#### Provided material
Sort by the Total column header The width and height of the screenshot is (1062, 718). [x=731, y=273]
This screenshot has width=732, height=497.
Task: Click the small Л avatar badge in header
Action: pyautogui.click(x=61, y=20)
* * *
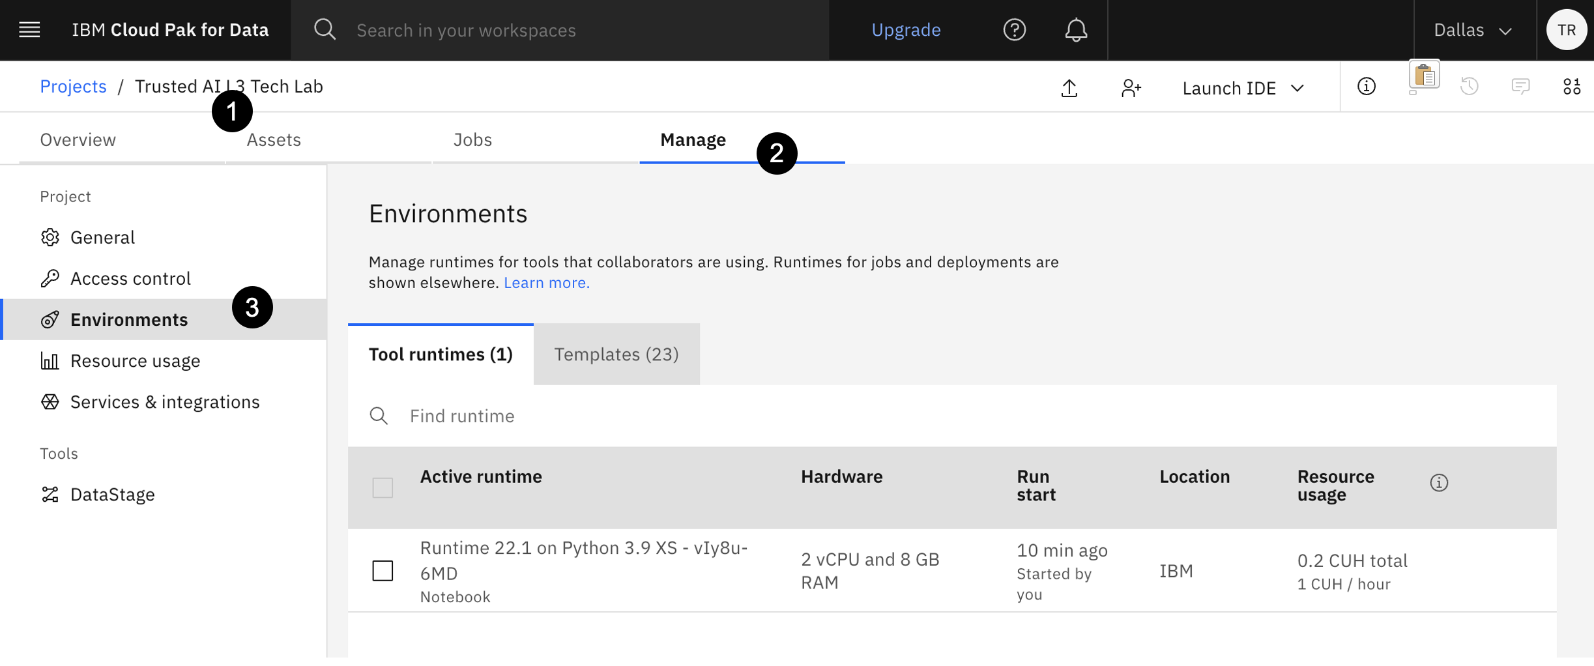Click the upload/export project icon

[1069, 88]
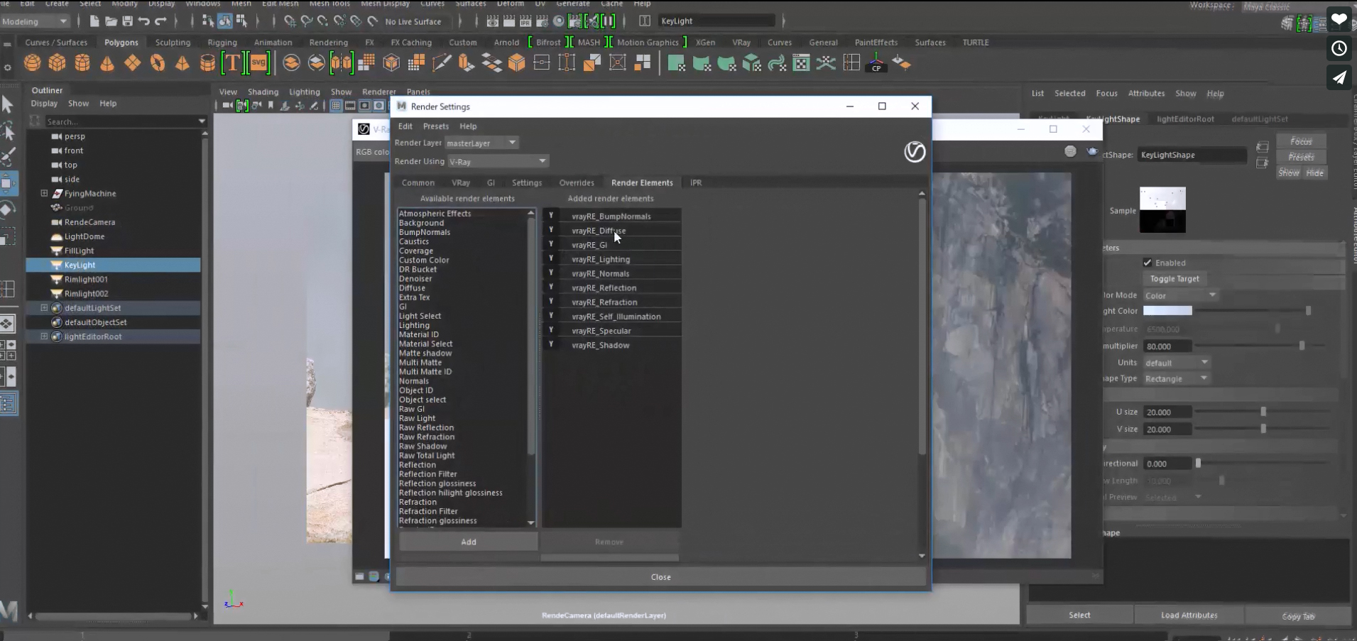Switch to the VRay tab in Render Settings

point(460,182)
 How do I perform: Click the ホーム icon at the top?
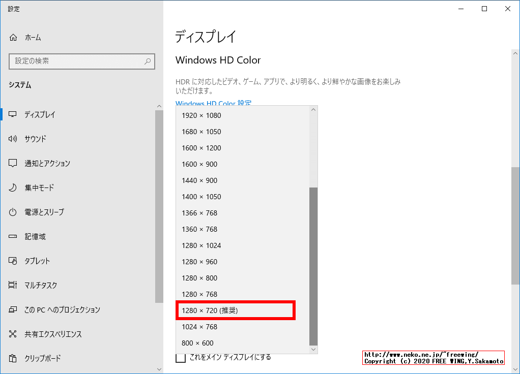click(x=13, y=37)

#### Problem details
Please copy the entries between the line holding "Sort by the" and the line holding "Action: pyautogui.click(x=61, y=20)", inclusive, replacing "column header" with "column heading" and leaving everything else unchanged.

#### Task solution
Sort by the Total column heading The width and height of the screenshot is (1062, 718). [x=731, y=273]
This screenshot has width=732, height=497.
Task: Click the small Л avatar badge in header
Action: pyautogui.click(x=61, y=20)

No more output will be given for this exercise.